■ **What to do**: Skip the pictures. Return exactly the lines from the one containing "Image resolution: width=863" through the end of the entries below.

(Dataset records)
◆ ◆ ◆ ◆ ◆ ◆ ◆

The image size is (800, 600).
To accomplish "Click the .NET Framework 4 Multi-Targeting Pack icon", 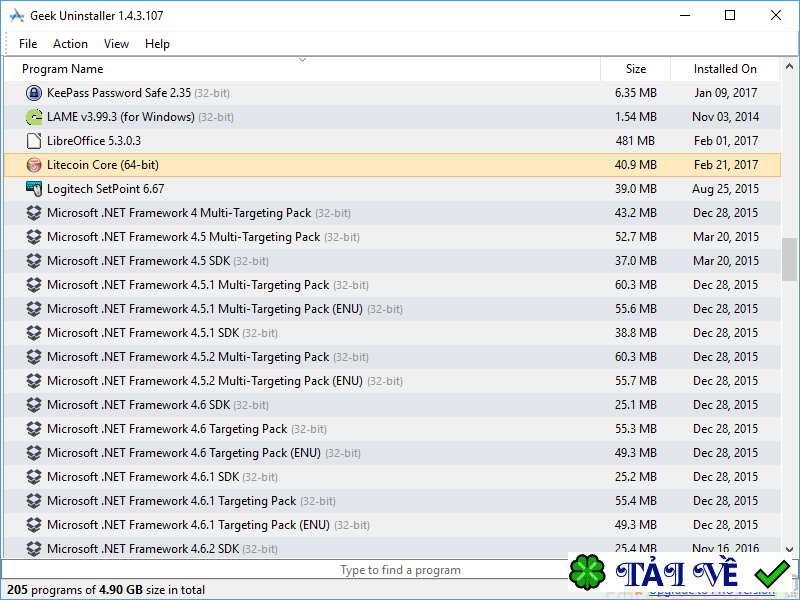I will (34, 212).
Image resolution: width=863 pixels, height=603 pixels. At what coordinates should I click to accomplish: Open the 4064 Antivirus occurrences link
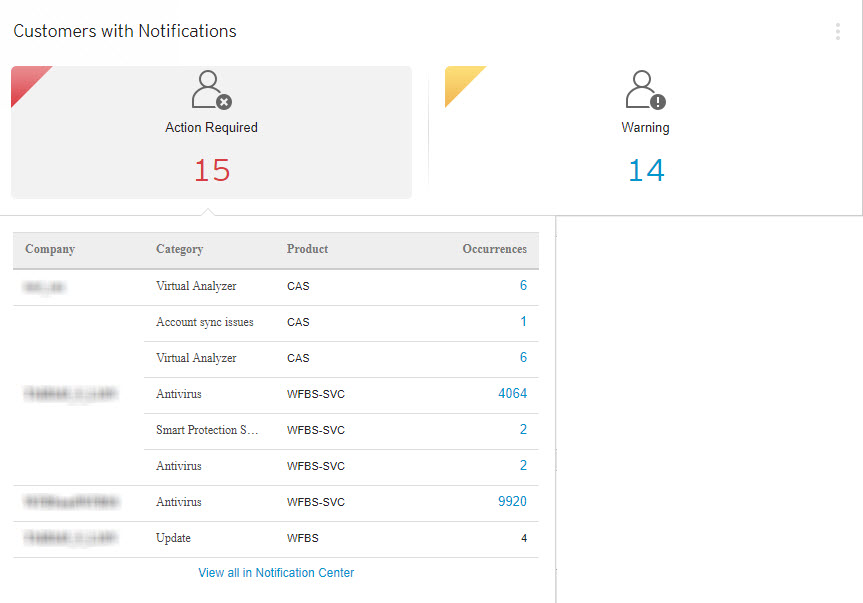512,394
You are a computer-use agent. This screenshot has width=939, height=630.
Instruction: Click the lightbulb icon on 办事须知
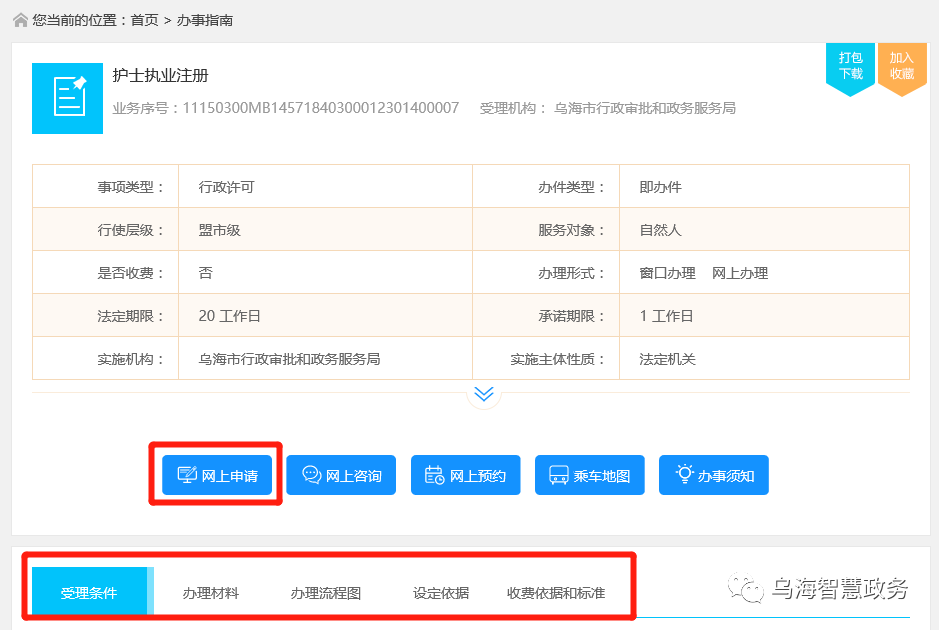coord(686,474)
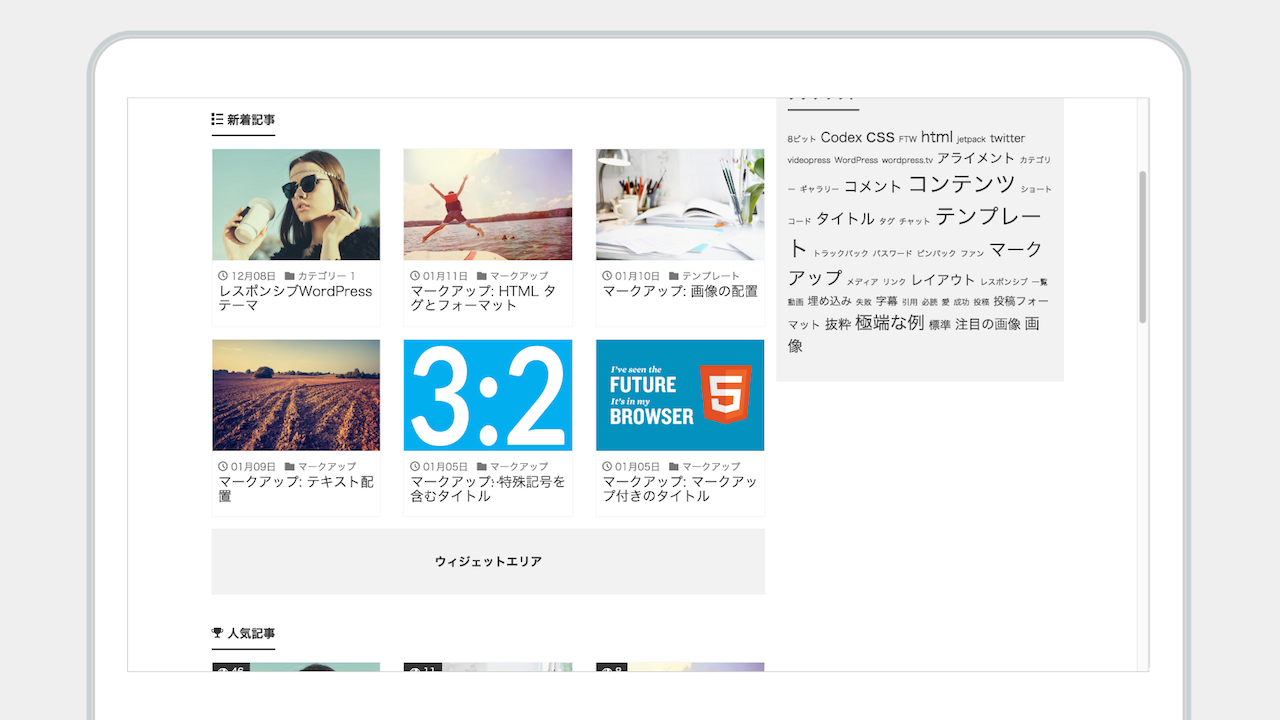
Task: Click the folder icon before カテゴリー 1
Action: (290, 276)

◆ ◆ ◆ ◆ ◆ ◆ ◆

■ **Your response**:
Image resolution: width=863 pixels, height=603 pixels. At what coordinates should I click to accomplish: Open the 4064 Antivirus occurrences link
512,394
You are a computer-use agent. This screenshot has width=939, height=630.
Instruction: Click the lightbulb icon on 办事须知
coord(686,474)
Task: Click the folder icon before カテゴリー 1
Action: (290, 276)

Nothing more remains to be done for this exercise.